Wednesday, August 29, 2012

What Obesity Does to the Brain and the Ability to Think

If you think that body fat and weight gain is just about altering your appearance or physical ailments it is time to think again, while you still can.  Obesity can have serious effects on the brain and cognitive thinking skills. Obesity has been linked to a higher risk of Alzheimer's Disease and dementia. Beyond that, neuroimaging has suggested that more morbidly obese people (BMI higher than 40) are at a greater risk for brain atrophy (shrinkage).

According to a research article from the August 21, 2012 research journal Neurology.  Scientists in Great Britain undertook to learn how obesity affects cognitive function and decline.  Over a 10 year period researchers followed 6,401 adults aged 39-63 years with the purpose of studying how body mass index (BMI) and metabolic status affected the rate of decline in cognitive function.  Participants in the study were divided into six different groups: healthy BMI no metabolic problems, healthy BMI with metabolic problems, overweight BMI no metabolic problems, overweight BMI with metabolic problems, obese BMI no metabolic problems, and obese BMI with metabolic problems.  Metabolic problems, in this study were defined as having two or more of the following problems:

High Triglycerides or healthy levels while taking lipid-lowering medication
Systolic blood pressure above 130 or diastolic BP over 85 or being on medication to control blood pressure
High Glucose levels or being on medicine to control diabetes
High HDL cholesterol levels
Any test subject with two or more of these conditions was classified as having a metabolic problem.
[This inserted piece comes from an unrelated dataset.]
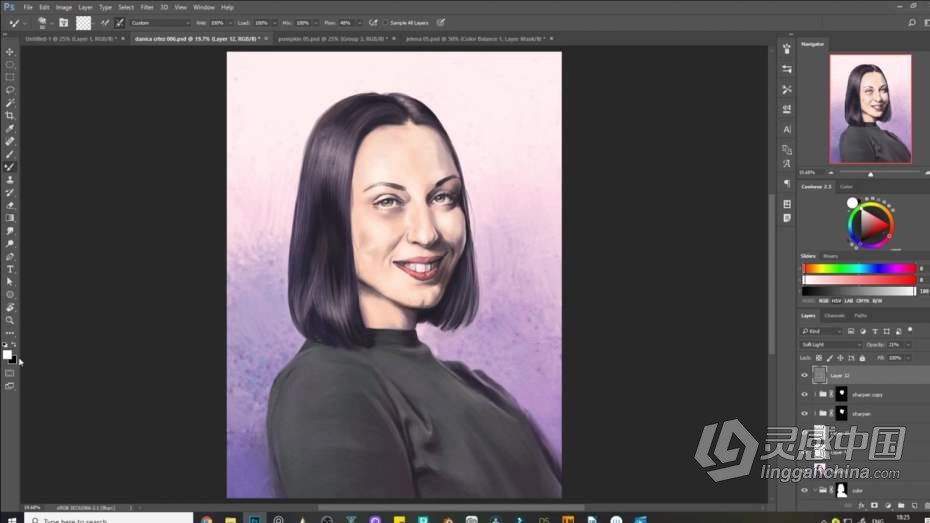
Task: Pick the Eyedropper tool
Action: click(10, 129)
Every two years during the ten year period the participants were given four different scores  assessing cognitive ability.  The first score came from a test was ten minute timed test consisting of 65 math and verbal reasoning questions that increased in difficulty throughout the test.  The second score testing required the memorization and recall of twenty words to assess short-term memory.  The third scoring test required participants to write, in one minute, as many words as possible that began with the letter S.  Finally, to achieve an overall score all three scores were standardized and the averaged to give a ‘big picture’ score of cognitive function.

In analyzing the results the group of healthy BMI no metabolic problems was used to compare to the other groups.  The results of this study showed that there is significant difference in cognitive decline between the groups of metabolic problems and no problems among the obese BMI classification.  The healthy BMI groups, both problematic and not, and the overweight BMI groups declined at approximately the same rate, about 4%. However, there were significant differences in cognitive decline  between the healthy BMI groups and the obese BMI groups.  Each BMI group should some cognitive decline over the ten year period.  The healthy BMI group declined by an average of 3.6%, the overweight group declined at a rate of 4%, and the obese BMI group of no metabolic problems at 4.2%.  The obese BMI metabolic problem group declined at an average of 4.9%.
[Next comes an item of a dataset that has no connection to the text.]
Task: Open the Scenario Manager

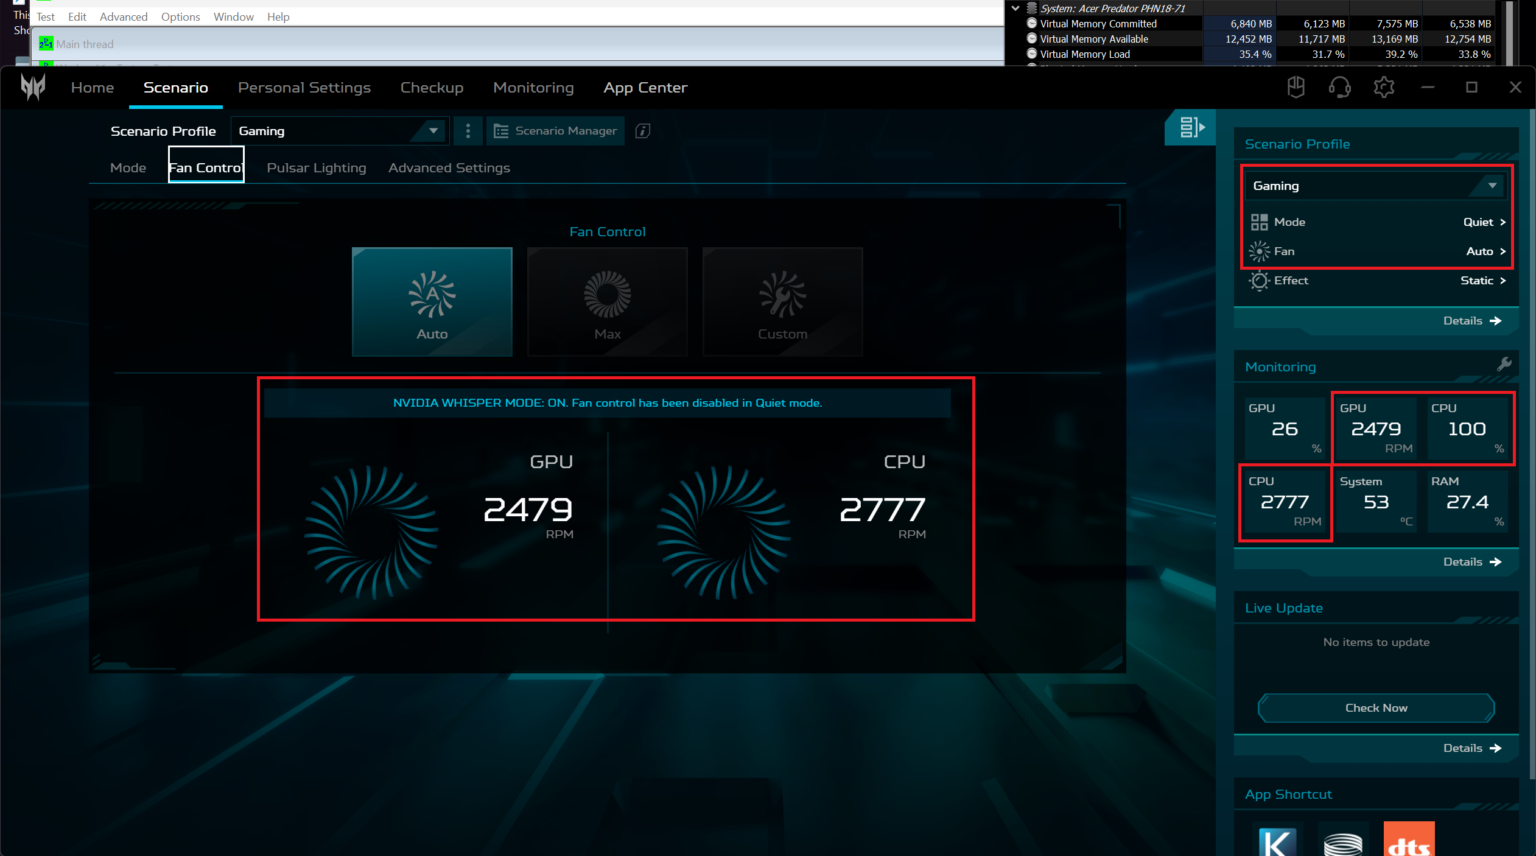Action: [x=555, y=130]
At first glance this may not seem like that big of a deal.   The difference in cognitive function is only an average of 1.3% over ten years.  But what if this study followed people from age 20 until 70, a fifty year period and found the same rate of decline every ten years during that time.  It would mean that healthy BMI people can expect a total life time decline in cognitive skills of 18% between the age 20 and age 70.  Obese people can expect a total decline of 24.5%.  Translation: maintaining a life-long healthy BMI can actually improve the ability with which the brain will function as an older adult.